The Dowry Was My Degree
My mother-in-law wanted gold. My mother gave her a daughter with a master's degree. Neither of them was happy.
In Lahore, a girl's worth is measured in gold on her wedding day. Twenty-two tola for a doctor's daughter. Fifteen for an engineer's. My father was a retired schoolteacher. We could afford four.
My mother had a different strategy. She raised me to be the dowry. I finished top of my class at LUMS. I got a master's from Punjab University. I spoke three languages. She said, 'Any family with sense will see that your brain is worth more than bangles.'
She was half right. Ahmed's family had sense. His mother, however, had a checklist — and a postgraduate degree was not on it.
The first year was a quiet war fought over dinner tables and WhatsApp groups. My mother-in-law wanted a daughter-in-law who made perfect rotis by 6am. I was a woman who made financial models by 6am. She told Ahmed I was 'too modern.' She told the aunties I was 'cold.' She told me, once, that I should have stayed in my father's house if I wanted to live like a man.
Ahmed, to his credit, never took sides. He took paracetamol — for the headaches our mothers gave him. But he also sat with me every night after his mother left and said, 'Tell me what you need. Not what she needs. Not what my family needs. What do you need?'
Nobody had ever asked me that. Not in those words.

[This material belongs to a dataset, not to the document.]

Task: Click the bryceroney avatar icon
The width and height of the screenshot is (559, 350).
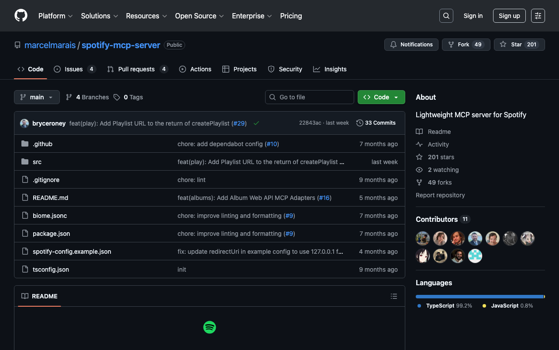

The turning point was Ramadan. My mother-in-law fell ill — kidney infection, two weeks in hospital. I took leave from work and sat beside her bed every day. I fed her soup. I read Quran to her. Not because I was performing the role of a good bahu — because she was my husband's mother and she was in pain.

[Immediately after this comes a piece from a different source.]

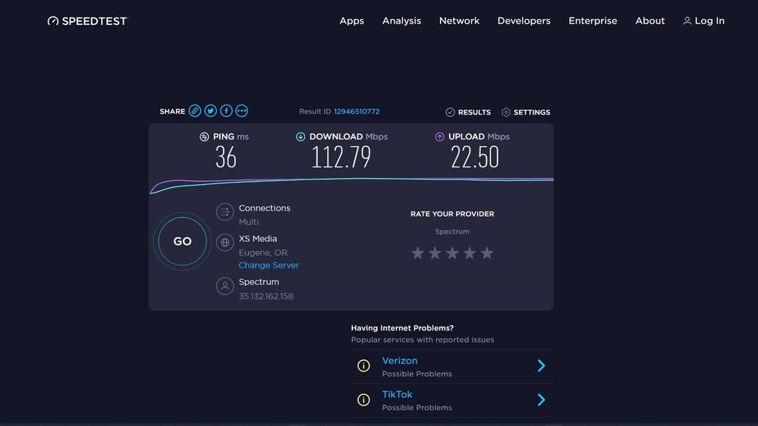Share result on Twitter

coord(211,111)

On the last day, she held my hand. She said, 'I was wrong about you. Your mother raised someone good.'
She still critiques my rotis. I still leave for work before dawn. But now she tells the aunties: 'My Zainab runs the accounts department. Mashallah.' She doesn't mention the gold anymore.
Love isn't the fireworks. Love is the person who brings you paracetamol at 3am without being asked. And sometimes, love is a mother-in-law who learns to see you — even if it takes a hospital bed to get there.